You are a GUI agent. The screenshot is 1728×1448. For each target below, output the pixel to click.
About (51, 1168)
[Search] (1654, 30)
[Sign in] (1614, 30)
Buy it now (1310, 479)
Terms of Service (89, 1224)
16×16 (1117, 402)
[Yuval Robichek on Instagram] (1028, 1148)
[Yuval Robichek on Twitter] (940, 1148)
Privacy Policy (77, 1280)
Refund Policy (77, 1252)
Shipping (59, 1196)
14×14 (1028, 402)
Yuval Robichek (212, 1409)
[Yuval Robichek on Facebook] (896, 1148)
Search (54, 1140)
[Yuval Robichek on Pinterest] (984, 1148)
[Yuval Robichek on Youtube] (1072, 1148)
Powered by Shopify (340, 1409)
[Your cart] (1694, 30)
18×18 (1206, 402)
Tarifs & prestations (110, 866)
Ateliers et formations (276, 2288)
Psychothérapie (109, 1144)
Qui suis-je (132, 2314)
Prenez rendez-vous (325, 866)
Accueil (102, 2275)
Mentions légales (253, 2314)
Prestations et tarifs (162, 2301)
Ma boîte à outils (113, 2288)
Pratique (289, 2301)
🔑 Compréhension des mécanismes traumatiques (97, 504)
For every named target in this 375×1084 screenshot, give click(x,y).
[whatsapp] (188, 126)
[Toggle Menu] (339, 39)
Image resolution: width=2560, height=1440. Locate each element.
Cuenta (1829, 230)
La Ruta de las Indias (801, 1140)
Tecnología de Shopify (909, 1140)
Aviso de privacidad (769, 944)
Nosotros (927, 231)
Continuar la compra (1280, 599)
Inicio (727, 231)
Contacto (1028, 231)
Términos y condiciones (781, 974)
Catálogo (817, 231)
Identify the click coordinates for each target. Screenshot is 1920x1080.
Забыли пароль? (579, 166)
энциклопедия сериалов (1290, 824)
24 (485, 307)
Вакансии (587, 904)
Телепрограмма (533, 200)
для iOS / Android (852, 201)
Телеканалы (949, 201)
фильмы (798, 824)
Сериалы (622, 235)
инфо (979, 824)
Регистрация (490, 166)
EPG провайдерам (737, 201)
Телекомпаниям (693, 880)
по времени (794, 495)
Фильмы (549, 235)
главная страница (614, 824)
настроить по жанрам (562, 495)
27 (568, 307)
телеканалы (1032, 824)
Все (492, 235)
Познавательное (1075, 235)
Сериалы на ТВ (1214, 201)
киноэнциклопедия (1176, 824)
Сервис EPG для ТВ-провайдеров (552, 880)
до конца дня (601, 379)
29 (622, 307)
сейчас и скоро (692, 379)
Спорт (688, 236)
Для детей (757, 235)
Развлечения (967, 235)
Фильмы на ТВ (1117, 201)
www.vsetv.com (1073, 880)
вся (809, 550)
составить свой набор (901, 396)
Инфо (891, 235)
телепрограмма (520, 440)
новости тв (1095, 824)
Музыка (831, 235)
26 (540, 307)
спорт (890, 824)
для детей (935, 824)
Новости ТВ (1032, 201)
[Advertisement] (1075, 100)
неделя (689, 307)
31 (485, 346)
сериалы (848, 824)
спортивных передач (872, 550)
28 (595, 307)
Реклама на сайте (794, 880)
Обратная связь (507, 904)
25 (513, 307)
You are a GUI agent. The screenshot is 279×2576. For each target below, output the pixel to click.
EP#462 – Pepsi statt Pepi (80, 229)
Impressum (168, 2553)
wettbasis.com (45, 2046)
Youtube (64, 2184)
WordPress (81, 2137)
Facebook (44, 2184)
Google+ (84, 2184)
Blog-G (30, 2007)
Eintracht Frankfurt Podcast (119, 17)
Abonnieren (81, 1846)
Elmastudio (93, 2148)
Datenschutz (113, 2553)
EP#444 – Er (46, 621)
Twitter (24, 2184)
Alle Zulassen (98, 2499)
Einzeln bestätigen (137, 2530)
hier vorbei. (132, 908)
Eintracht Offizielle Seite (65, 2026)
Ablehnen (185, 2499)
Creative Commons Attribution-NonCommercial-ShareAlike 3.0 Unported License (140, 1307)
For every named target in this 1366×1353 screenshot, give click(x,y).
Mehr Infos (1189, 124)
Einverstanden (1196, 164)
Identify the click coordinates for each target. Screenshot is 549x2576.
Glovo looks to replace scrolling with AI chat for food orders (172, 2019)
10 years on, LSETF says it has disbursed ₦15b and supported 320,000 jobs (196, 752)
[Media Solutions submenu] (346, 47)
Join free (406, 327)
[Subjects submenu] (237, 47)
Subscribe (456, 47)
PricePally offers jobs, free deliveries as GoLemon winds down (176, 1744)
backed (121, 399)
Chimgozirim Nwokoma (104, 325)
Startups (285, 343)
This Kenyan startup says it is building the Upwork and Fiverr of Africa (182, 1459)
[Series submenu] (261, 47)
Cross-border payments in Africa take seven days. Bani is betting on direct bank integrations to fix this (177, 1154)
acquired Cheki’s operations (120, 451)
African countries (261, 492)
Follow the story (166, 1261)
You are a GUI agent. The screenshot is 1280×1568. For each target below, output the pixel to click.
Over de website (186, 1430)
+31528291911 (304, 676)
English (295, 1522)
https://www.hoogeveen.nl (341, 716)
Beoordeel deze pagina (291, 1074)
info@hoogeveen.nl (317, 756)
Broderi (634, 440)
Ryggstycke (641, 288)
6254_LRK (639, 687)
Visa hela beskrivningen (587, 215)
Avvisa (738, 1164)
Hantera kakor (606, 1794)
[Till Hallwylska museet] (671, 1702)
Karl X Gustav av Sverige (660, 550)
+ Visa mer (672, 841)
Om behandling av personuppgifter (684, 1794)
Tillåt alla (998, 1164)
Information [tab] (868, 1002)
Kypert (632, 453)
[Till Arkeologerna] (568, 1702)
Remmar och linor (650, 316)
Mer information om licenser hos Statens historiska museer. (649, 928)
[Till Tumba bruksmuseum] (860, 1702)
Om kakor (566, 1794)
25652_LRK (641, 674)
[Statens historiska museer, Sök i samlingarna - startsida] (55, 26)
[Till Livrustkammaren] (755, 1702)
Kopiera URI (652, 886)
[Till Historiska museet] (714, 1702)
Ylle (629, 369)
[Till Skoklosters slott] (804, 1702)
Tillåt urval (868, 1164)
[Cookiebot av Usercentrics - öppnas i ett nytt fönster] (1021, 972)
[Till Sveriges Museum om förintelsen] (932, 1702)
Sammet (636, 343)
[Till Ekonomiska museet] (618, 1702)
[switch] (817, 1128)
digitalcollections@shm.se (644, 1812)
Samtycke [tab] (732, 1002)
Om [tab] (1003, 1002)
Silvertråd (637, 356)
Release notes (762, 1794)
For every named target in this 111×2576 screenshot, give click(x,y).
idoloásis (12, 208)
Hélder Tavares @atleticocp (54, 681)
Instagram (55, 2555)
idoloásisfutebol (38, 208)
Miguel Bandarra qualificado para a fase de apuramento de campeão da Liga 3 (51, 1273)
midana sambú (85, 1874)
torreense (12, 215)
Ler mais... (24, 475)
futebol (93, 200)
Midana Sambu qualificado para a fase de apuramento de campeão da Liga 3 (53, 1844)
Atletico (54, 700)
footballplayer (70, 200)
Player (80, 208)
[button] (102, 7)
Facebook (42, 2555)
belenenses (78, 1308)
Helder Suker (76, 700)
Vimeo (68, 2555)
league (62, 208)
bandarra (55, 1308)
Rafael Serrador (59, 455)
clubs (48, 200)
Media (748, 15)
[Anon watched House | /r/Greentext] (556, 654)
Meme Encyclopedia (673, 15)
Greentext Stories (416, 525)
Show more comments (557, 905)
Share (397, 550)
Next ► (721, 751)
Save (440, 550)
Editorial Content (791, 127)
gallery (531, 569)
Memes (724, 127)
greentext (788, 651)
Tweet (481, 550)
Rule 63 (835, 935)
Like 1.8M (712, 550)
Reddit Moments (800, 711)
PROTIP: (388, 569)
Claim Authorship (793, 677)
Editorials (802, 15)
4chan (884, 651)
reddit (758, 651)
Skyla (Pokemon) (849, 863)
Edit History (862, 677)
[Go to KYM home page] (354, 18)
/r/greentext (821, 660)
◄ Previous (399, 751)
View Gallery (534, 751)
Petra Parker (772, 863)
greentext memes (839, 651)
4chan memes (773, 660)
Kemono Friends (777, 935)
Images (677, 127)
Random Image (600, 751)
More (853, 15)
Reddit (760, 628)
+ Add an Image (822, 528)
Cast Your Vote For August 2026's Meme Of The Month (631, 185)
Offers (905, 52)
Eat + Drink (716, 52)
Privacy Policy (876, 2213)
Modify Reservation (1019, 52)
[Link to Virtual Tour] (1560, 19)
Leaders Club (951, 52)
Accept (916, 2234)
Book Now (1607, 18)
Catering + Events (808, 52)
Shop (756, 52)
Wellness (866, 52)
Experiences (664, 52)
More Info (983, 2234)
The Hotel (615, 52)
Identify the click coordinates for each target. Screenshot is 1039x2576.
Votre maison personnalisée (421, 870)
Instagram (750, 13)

───

▸ **Problem to work on**
Up to and including the line with "Tarifs & prestations (110, 866)", print every line of the material above, starting from its first line, exactly.

▸ **Solved problem**
You are a GUI agent. The screenshot is 1728×1448. For each target below, output the pixel to click.
About (51, 1168)
[Search] (1654, 30)
[Sign in] (1614, 30)
Buy it now (1310, 479)
Terms of Service (89, 1224)
16×16 (1117, 402)
[Yuval Robichek on Instagram] (1028, 1148)
[Yuval Robichek on Twitter] (940, 1148)
Privacy Policy (77, 1280)
Refund Policy (77, 1252)
Shipping (59, 1196)
14×14 (1028, 402)
Yuval Robichek (212, 1409)
[Yuval Robichek on Facebook] (896, 1148)
Search (54, 1140)
[Yuval Robichek on Pinterest] (984, 1148)
[Yuval Robichek on Youtube] (1072, 1148)
Powered by Shopify (340, 1409)
[Your cart] (1694, 30)
18×18 (1206, 402)
Tarifs & prestations (110, 866)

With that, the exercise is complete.